There is a specific moment that every TRT and hormone clinic owner eventually reaches. The ads are running. The leads are coming in. The phone is ringing. And somehow, the revenue is not where it should be.
The leads are not bad. The clinical offer is strong. The pricing is competitive. But somewhere between the lead opting in and the patient committing to a care plan, something is breaking. Consultations are being missed. Follow-up is inconsistent. Patients who seemed interested on the call are not converting. The clinic is generating real interest and not capturing the revenue that interest represents.
In almost every case, the root cause is the same: there is no dedicated person whose job is to handle the sales process.
This post is about how to fix that. Specifically, how to find the right person, what to look for in a candidate, where to source them, how to structure the role, and how to train them to close premium annual care plans for a hormone clinic. This is not a surface-level overview. This is the actual playbook for building the intake function that turns your marketing investment into predictable revenue.
Why Your Clinical Staff Cannot Do This Job
Before getting into the hiring process, it is worth being direct about something that most clinic owners resist hearing: your clinical staff, your front desk, your nurses, your PAs, and your physicians are not the right people to handle the sales function in your clinic. Not because they are not capable people, but because the job requires a completely different skill set and a completely different mindset.

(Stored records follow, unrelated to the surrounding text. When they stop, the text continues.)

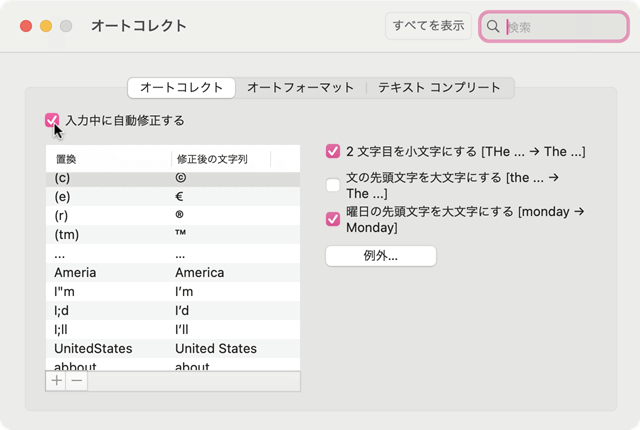The width and height of the screenshot is (640, 430).
Task: Select the テキスト コンプリート tab
Action: (x=439, y=88)
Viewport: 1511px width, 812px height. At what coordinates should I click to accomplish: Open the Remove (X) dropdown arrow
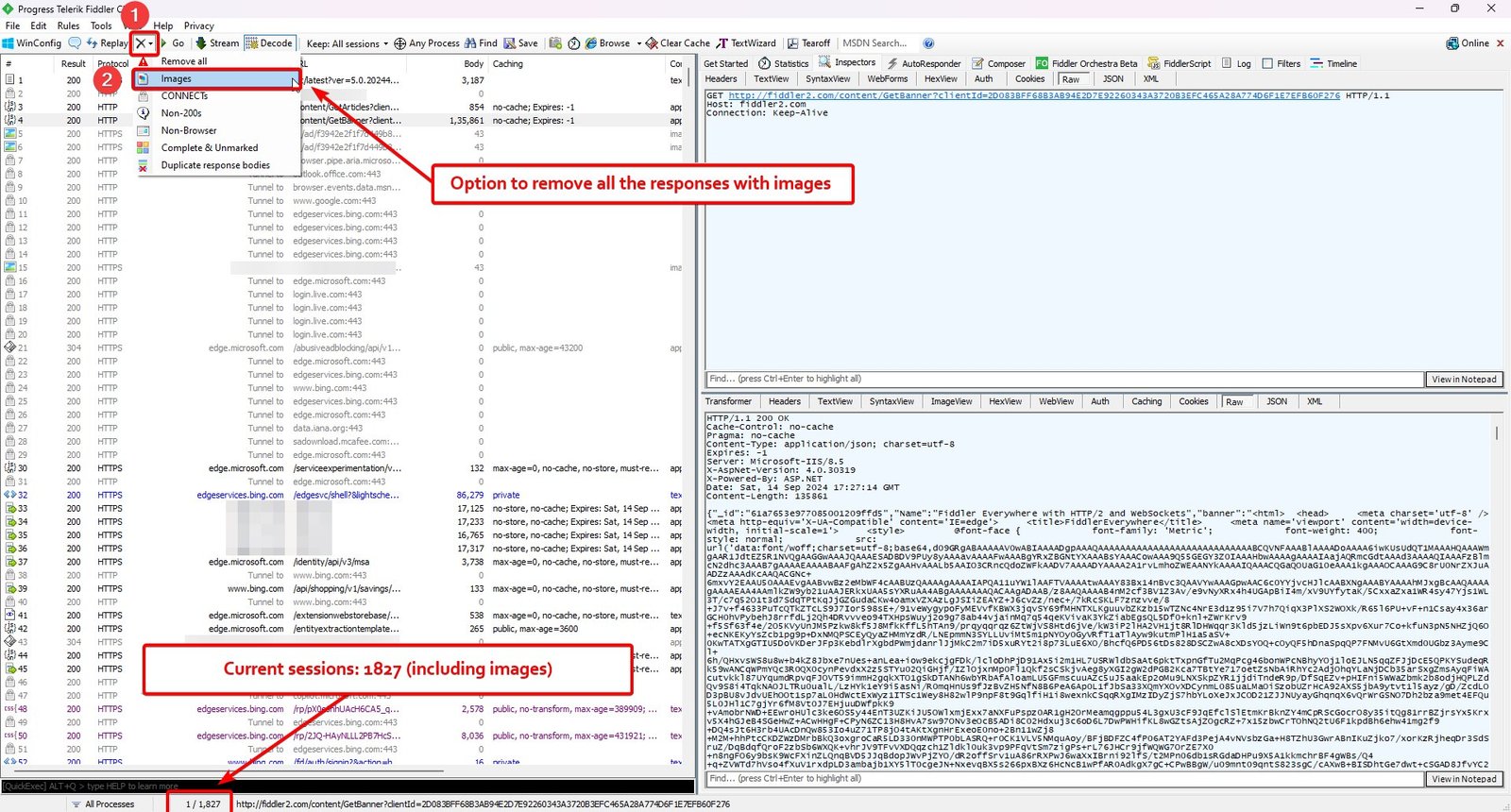(150, 44)
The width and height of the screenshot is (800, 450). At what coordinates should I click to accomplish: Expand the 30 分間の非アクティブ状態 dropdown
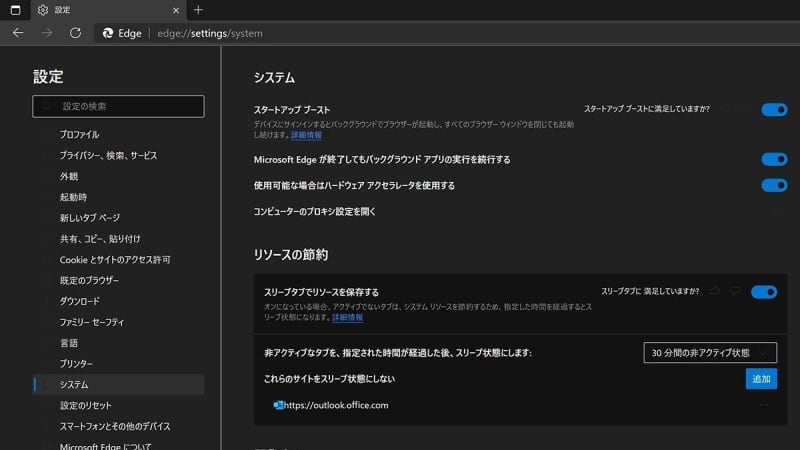pyautogui.click(x=710, y=352)
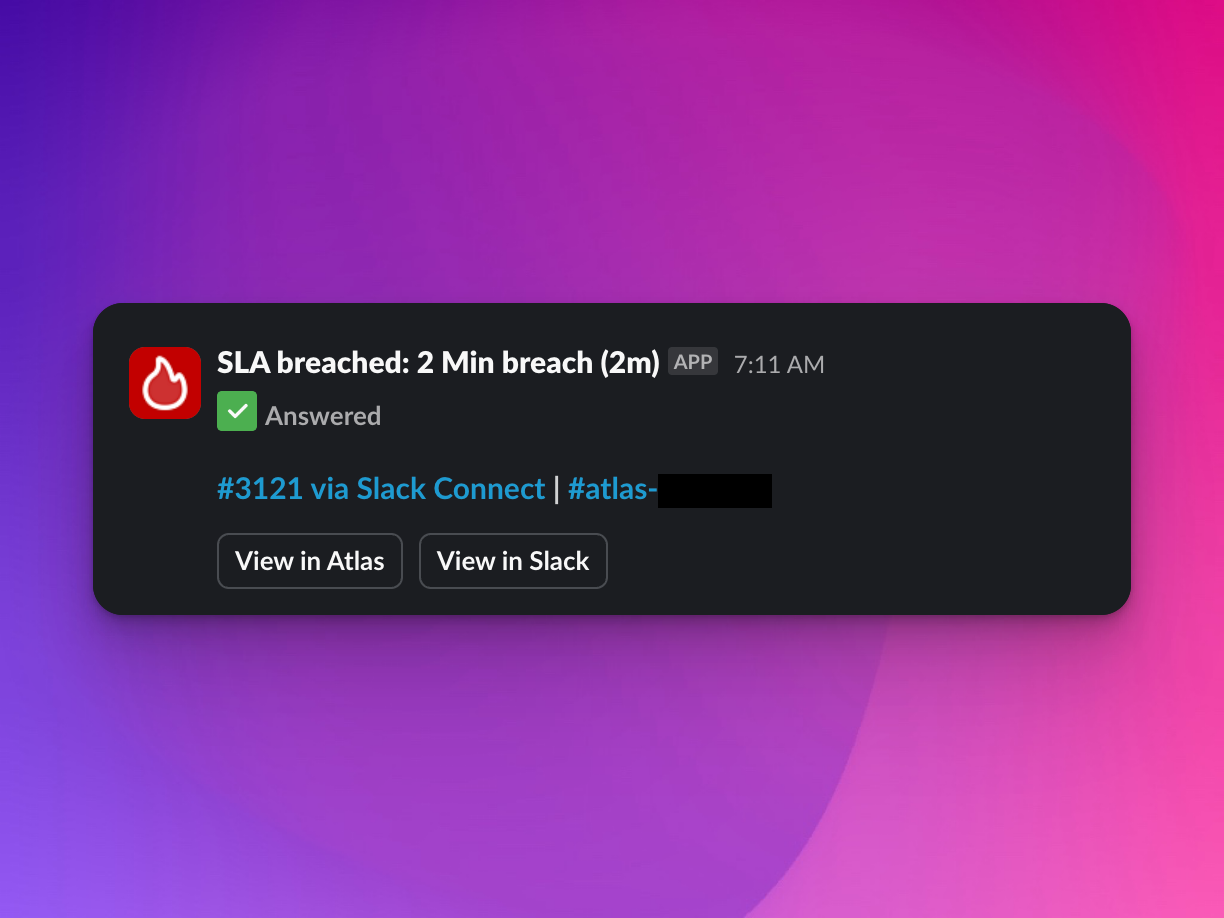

Clinical professionals are trained to be thorough, cautious, and patient-centered in a way that prioritizes information delivery over decision facilitation. That is exactly what you want from the people treating your patients. It is the opposite of what you need from the person whose job is to guide a prospect through a financial commitment.
Closing a patient on a $2,400 to $3,600 annual hormone care plan requires the ability to create urgency without pressure, handle financial objections without backing down, present a premium offer with confidence, and guide a hesitant prospect toward a decision that is genuinely in their interest. These are learned sales skills. They are not instinctive for most people, and they are almost never part of clinical training.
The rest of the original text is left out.